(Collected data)
----------------------------------------
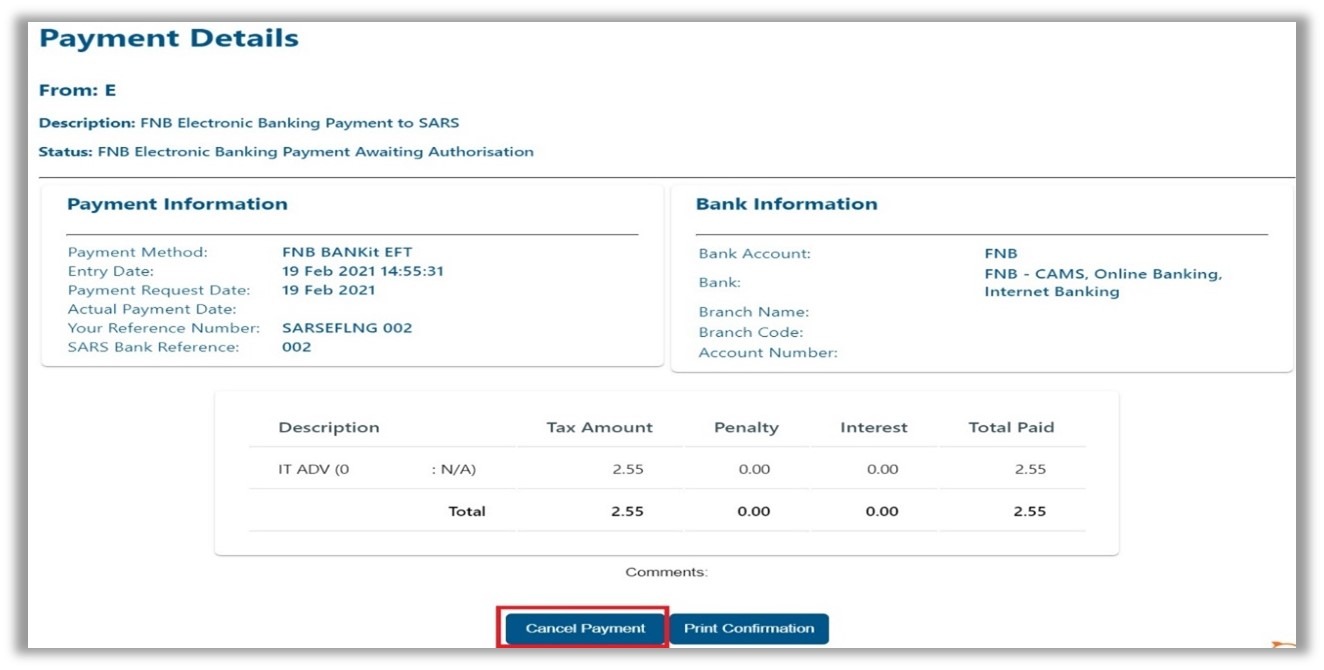
Task: Click reference number SARSEFLNG 002
Action: [x=347, y=328]
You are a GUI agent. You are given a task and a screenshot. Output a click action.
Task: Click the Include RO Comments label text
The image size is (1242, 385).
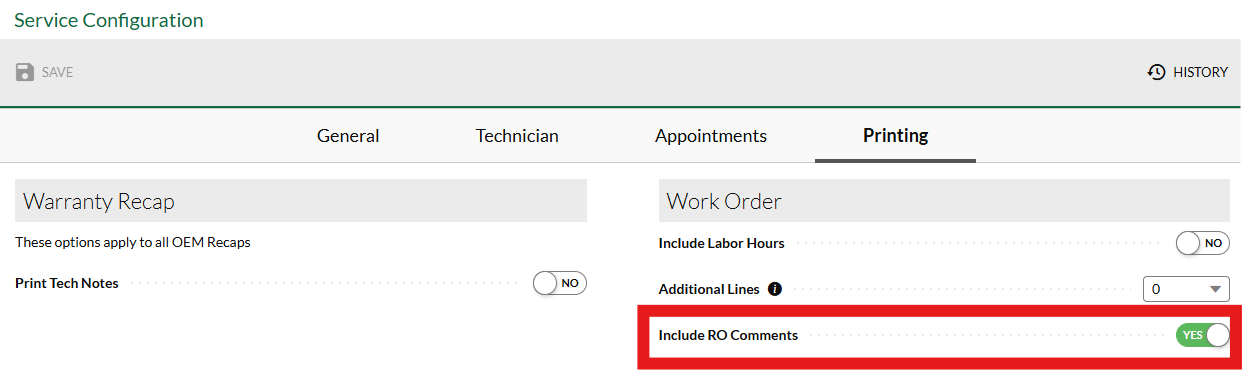tap(728, 335)
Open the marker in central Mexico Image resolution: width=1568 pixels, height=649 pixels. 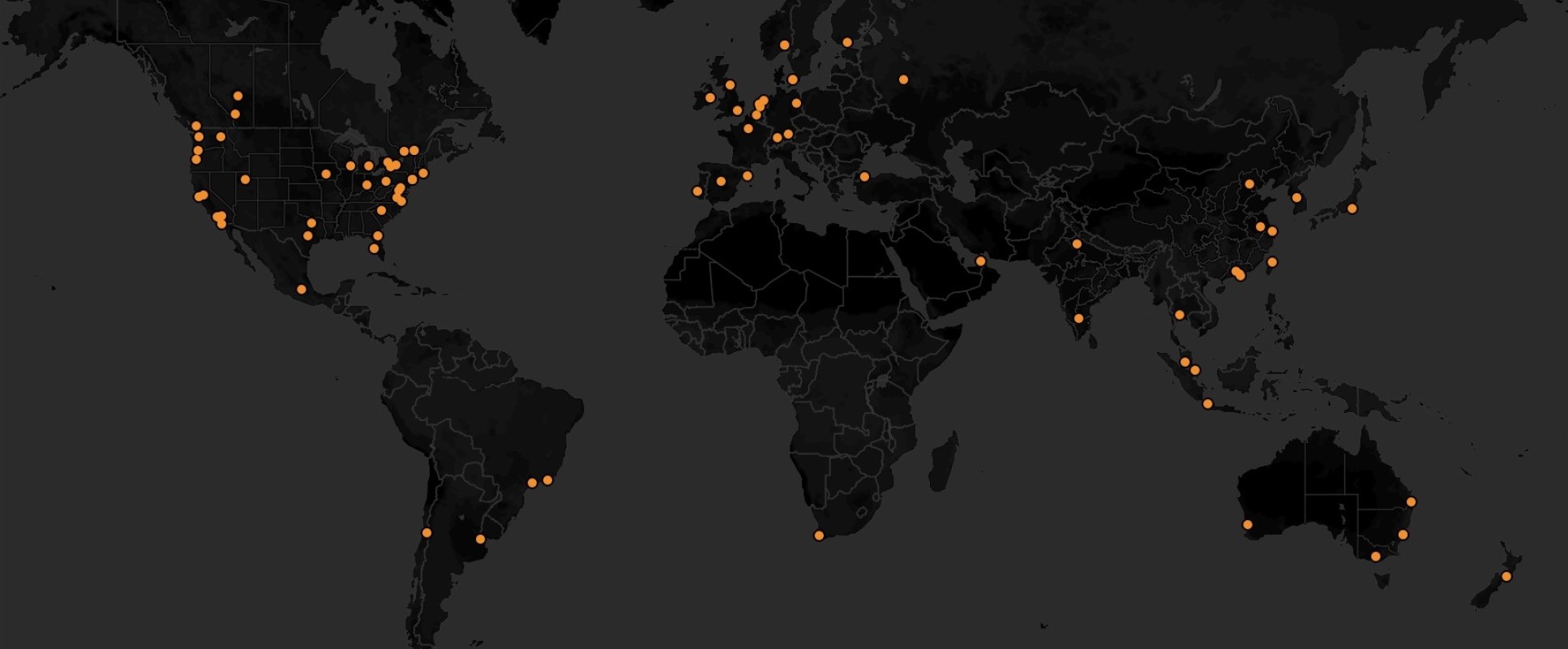coord(302,290)
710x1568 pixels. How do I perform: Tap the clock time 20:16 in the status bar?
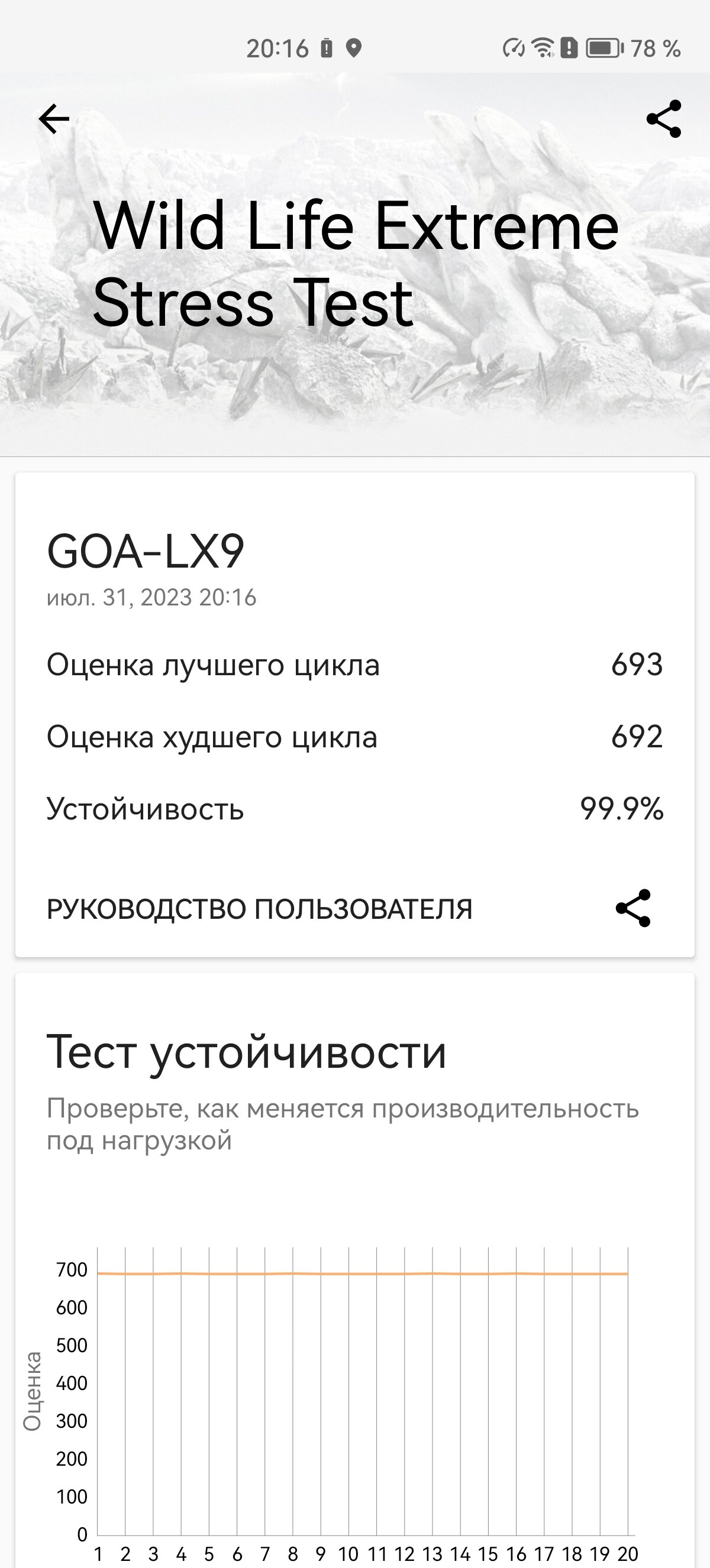point(277,48)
----------------------------------------
EXERCISE DIRECTIONS:
The line containing "710x1568 pixels. How" and every line after it, through the end of the records, are what you should retype exactly. Do not include the pictures.

ANSWER:
710x1568 pixels. How do I perform: Tap the clock time 20:16 in the status bar?
point(277,48)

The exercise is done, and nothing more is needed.